Saturday, 3 September 2011

Hell Hole

After we bought our new house, we found a trap door in the closet of the spare bedroom.
The Entrance to the Hole
What was down there?
Is that a chair?
Turns out we have a crawl space under then entire front of the house. A crawl space with an uneven dirt floor. Full of the previous owner's junk.

So today, I got to spend 3 hours in hell hauling her junk out of there. Like most caves, it was basically 100% humidity, and a chilly 60° F. Being a safety conscious caver, I was wearing long pants, a long sleeve shirt, steel toed boots, leather gloves, a headlamp, and eye protection. My goggles were continuously fogging. I started off wearing a dust mask but it made the fogging worse.

What was down there? A pile of crap.

Boxes, plus...
...old building material, plus... 
...more boxes plus... 
It included:

  • tons of leftover hardwood flooring and wood siding
  • about 50' of various sizes of plastic piping up to 6" in diameter
  • old toys
  • floor tile and wall tile that matches nothing in the house
  • a typewriter, probably 30 years old
  • the box for an old Mac computer, and knowing Macs the way I do, it was at least 15 years old
  • a lot of mouldy cardboard boxes
  • piles of leftover construction material, including a disintegrating box of 12" bolts, a seized 20 lb bag of portland cement, and literally a pile of nails
  • an old film editing machine
  • a slide projector and a set of photographic lights with an English 220V plug
  • a toaster with an English 220V plug
  • a bunch of old military junk, such as a canteen, a web belt and a canvas bag
  • tent poles and stakes
  • 3 spindles for our stair rail, still wrapped in plastic (which appear to be the only things we will keep)
...and the list goes on. All the cardboard was damp and disintegrating, and some of it was moldy. Most of the wood was warped and wet. Here's all the junk piled up for the guys to come and pick it up.
The pile of wood, plus... 
...pipes and boxes.
You gotta wonder, how all this junk got down there, why it was all put there in the first place -- and more importantly, why the previous owner didn't get rid of it as part of her move. It's like the tent and two skateboards we found in the garage. Too lazy to take them down, I suppose.

Kinda like the way she neglected to mention the dishwasher leaks, as does the basement (but only when it rains and the eavestroughs aren't put in EXACTLY the right place).

Ah, the joys of buying houses.


Edwin said...

Nice surprise! Notn how you would want to spend your weekend is it?

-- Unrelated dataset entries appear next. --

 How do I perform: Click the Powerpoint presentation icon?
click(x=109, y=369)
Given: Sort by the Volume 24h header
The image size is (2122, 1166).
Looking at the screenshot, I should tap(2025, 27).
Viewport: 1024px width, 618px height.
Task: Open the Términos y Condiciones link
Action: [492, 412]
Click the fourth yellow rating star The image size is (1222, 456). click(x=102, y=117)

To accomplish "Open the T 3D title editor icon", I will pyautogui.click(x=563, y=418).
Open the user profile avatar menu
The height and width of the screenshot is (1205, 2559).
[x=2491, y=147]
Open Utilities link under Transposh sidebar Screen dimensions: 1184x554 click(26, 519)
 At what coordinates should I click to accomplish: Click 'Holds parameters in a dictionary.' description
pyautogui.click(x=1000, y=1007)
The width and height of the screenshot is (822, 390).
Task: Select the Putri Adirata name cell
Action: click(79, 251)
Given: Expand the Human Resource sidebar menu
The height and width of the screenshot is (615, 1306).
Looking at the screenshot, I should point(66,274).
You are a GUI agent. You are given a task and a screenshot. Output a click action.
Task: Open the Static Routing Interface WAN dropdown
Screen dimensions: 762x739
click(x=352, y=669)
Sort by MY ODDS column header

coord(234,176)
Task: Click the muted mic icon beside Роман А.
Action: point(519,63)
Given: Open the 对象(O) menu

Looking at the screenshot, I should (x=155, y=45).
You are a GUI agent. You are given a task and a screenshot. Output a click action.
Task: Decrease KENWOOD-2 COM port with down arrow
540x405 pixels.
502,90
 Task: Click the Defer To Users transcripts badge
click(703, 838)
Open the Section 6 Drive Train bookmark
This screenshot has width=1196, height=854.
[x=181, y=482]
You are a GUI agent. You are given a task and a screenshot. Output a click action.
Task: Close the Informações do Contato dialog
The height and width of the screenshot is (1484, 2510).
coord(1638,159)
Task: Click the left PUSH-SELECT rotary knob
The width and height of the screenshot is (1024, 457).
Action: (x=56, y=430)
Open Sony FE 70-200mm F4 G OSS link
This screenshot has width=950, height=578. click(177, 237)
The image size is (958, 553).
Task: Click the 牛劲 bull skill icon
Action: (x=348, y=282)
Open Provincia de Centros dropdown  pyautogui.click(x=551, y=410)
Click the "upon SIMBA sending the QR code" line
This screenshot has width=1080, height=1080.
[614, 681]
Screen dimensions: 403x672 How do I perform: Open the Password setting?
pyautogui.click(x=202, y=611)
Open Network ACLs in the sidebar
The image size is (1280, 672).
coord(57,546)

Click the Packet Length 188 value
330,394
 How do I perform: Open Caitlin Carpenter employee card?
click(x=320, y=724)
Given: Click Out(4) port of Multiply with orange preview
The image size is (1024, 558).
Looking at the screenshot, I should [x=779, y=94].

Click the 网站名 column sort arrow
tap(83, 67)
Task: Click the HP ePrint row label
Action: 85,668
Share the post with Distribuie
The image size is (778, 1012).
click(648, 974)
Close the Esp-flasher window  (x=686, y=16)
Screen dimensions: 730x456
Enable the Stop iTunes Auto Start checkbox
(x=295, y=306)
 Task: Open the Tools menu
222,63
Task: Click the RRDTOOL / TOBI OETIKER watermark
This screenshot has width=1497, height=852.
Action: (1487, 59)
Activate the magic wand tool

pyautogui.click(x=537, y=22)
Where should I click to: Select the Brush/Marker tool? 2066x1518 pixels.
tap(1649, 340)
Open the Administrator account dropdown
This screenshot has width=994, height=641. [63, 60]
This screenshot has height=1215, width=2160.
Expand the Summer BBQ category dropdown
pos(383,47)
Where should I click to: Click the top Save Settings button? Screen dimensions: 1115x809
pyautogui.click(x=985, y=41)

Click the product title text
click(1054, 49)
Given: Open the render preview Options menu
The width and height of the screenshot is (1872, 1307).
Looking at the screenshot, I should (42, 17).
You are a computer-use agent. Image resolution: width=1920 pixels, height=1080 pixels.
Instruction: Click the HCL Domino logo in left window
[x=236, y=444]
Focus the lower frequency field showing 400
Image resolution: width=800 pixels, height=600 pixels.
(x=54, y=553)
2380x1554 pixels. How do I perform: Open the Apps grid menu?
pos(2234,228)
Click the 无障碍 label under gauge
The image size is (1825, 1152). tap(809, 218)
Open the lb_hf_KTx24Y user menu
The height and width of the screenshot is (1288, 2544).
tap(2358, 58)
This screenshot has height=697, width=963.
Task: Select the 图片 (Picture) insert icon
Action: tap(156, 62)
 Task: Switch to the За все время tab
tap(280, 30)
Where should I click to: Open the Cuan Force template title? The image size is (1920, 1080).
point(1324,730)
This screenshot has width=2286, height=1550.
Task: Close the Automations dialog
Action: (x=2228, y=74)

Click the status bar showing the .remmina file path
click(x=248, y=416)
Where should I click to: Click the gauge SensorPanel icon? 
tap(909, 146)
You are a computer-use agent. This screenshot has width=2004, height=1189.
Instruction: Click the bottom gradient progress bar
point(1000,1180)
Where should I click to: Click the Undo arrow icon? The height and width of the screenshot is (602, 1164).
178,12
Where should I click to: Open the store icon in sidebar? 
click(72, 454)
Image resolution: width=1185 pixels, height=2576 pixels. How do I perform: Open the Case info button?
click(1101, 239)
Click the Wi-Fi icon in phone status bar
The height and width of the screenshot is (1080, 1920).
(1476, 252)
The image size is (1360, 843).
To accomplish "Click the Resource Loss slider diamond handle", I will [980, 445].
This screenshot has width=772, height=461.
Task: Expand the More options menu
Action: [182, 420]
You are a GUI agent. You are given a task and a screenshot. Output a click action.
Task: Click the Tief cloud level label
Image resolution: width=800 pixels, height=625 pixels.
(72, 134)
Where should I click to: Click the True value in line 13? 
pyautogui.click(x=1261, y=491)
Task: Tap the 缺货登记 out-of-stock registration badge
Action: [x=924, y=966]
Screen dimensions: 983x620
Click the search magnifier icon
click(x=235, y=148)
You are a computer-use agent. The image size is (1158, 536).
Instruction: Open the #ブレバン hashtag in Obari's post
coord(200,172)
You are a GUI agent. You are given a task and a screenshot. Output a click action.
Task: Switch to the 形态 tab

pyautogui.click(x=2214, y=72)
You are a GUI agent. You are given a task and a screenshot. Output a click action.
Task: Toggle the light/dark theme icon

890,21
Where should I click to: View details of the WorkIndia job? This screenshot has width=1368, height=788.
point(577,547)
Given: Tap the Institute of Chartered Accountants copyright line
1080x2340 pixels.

That wouldn't go down well with me. Nore would it be tolerated by authorities in Holland, anything you can / are going to do about it?

RyderDA said...

There's nothing I know we can do about loads of crap left behind, other than pay to have the stuff hauled to the dump. In addition, new homes come with warranties for things like leaking basements; there's no such thing for previously owned homes.

On possession, you do a walk through to note things that aren't in the state they're supposed to be (like a hole in the wall that was made after you bought the place). But we never looked in the crawl space, before or after the purchase. The crap left in the garage we might have been able to argue, but there was so little of it that it's not worth it.